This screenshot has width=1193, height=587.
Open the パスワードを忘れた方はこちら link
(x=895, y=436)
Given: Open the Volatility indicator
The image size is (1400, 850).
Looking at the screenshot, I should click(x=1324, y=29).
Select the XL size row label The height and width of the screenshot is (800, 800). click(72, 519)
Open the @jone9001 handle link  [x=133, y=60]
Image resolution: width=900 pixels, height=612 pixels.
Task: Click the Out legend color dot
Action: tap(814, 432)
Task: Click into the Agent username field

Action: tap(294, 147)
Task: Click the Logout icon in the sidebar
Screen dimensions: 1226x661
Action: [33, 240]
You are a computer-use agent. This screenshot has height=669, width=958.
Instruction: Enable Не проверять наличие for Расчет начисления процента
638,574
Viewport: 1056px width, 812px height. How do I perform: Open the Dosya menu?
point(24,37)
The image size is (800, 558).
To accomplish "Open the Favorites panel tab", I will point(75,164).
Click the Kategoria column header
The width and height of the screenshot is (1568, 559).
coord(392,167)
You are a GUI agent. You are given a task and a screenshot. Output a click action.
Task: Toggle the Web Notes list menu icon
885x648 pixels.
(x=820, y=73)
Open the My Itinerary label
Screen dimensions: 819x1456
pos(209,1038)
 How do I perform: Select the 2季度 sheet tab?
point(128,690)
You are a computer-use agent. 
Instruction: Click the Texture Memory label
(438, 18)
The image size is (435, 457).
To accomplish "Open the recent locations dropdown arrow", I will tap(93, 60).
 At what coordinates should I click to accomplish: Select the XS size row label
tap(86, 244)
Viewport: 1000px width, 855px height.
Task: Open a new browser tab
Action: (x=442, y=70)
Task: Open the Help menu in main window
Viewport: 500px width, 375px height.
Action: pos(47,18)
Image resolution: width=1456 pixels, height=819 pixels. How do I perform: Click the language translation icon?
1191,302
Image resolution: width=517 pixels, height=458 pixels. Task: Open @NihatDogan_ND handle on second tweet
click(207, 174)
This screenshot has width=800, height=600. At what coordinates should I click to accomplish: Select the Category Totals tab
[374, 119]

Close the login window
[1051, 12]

═══

* [What the exercise asks] Each line from the one containing "Image resolution: width=517" through the last line of the material must be restated word for word, with no other text.

* [Written response]
Image resolution: width=517 pixels, height=458 pixels. Task: Open @NihatDogan_ND handle on second tweet
click(207, 174)
This screenshot has width=800, height=600. At what coordinates should I click to accomplish: Select the Category Totals tab
[374, 119]

Close the login window
[1051, 12]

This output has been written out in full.